警車、摩托車、特護專車組成的車隊,在中國的西北戈壁,披著朦朧的霞光,莊嚴地駛過胡楊林和弱水河,駛向那個譜寫過許多壯麗詩篇的地方——火箭發射場。長征一號f型火箭在晨光中巍然挺立,像一柄巨大的倚天長劍,從蒼茫地面指向浩瀚天空,箭體上五星紅旗和「中國航天」四個大字十分醒目。
清晨5點50分,車隊抵達塔架下。
總指揮李繼耐上將帶領載人航天七大系統的負責人前來為我送行。在短暫的交談中,幾位老總再一次告訴我,他們那個系統的工作是最穩定、最安全、最保險的。這些以嚴謹著稱的科學家,平時從他們那裡是很難聽到「最」這個字的,但此刻,他們說了許多「最」,說得很肯定、很堅決。我明白,他們是想以此來增強我的信心。
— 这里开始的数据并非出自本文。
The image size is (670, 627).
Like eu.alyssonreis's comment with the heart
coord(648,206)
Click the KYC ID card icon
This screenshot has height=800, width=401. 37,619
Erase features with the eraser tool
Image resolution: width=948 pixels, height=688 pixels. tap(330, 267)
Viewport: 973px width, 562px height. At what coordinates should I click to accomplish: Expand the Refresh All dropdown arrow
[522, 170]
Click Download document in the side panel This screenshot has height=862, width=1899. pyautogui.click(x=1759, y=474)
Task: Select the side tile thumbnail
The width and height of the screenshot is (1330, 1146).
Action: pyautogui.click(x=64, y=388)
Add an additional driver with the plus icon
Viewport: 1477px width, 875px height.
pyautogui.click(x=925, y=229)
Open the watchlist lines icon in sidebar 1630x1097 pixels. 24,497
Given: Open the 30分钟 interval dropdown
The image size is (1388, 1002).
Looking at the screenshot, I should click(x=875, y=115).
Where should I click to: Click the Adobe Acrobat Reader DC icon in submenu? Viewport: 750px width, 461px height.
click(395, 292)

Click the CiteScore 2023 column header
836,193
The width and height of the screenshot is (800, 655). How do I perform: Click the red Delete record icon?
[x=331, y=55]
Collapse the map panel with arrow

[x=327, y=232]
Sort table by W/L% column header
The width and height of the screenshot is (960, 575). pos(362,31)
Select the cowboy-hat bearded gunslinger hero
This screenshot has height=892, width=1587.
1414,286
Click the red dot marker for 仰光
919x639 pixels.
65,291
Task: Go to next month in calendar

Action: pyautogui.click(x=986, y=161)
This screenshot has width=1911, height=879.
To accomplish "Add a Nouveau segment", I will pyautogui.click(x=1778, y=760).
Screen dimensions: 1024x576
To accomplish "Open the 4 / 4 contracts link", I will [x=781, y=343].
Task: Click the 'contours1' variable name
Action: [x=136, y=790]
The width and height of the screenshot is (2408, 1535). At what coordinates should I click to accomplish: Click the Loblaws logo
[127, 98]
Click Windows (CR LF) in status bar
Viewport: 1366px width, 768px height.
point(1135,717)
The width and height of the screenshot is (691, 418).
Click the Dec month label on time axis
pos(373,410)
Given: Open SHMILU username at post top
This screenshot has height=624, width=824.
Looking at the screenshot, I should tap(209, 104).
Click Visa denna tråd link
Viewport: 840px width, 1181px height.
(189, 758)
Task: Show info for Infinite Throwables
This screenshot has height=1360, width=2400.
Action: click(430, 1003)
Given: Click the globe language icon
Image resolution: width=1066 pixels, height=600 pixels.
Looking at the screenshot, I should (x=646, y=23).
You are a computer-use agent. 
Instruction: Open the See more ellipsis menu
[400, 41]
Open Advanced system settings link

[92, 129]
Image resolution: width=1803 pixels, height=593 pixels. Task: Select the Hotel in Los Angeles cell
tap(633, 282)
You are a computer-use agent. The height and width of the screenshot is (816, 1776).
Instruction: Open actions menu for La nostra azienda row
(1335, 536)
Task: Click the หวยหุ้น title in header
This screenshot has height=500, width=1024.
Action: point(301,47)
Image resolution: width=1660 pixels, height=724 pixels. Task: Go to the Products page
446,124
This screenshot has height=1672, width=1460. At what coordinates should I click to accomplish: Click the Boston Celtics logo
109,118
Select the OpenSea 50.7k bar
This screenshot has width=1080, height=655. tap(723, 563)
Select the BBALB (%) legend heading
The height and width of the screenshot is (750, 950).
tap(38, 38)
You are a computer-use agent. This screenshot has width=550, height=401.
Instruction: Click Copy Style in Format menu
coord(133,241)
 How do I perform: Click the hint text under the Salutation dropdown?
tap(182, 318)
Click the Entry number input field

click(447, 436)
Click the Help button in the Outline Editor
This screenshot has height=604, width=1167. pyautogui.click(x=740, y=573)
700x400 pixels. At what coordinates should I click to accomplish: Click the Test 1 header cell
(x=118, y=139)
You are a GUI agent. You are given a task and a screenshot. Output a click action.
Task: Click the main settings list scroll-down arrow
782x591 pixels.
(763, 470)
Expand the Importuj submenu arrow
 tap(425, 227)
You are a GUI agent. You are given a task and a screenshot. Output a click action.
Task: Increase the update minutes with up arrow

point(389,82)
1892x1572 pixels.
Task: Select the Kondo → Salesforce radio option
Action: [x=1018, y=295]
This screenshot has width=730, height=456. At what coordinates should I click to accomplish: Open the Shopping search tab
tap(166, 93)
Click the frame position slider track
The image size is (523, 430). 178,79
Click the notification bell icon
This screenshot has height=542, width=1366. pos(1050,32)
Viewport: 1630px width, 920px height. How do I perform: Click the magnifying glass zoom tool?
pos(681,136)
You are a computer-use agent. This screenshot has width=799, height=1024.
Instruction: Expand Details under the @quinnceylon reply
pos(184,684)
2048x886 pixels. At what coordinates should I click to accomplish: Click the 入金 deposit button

在與首長和專家們道別後,我乘防爆電梯登上飛船平臺,其他人員和車輛迅速撤離。
6時整,現場只剩下了4個人:我、一位教員、一位工程師和一位醫生。這時候,按照程式,我還不能進艙開始工作。
發射前的所有程式都是倒著推的。飛船是9點整發射,進艙的時間是往前推2小時45分鐘,我應該在6點15分進艙。現在是6點,離進艙工作還有15分鐘。
我們感到了15分鐘的漫長。
我們已經到了高達50多米的發射平臺上了,平臺相當狹窄。這時沒有工作可做,只能等著,幾個人都默默無語。只聽見塔架發出的機械聲,除此之外沒有任何聲音,寒冷,寂靜。
火箭已經加註了足足430噸的燃料,想一想那是什麼概念?相當於一個巨型炸彈。有位國外的航天員曾經說自己是「在炸彈頂端飛行的人」。此刻我們就在炸彈上等著。
遠處,幾臺攝像機對著我們,這個時刻是我們一生中難以遇到的,誰都一動不動。氣氛有些凝滯。
大家都很緊張,實際這時候我也緊張。後來回想,是這種等待太難受了,在很高的地方,在一個巨大炸彈的上面待著,暫時的寧靜讓人不安。
大家你看我,我看你,有好幾分鐘誰也不講話。
這時,他們三個人中的一個為了緩和氣氛,提議說:「咱們給利偉講個笑話吧,放鬆放鬆心情。」可三個人誰都講不出來。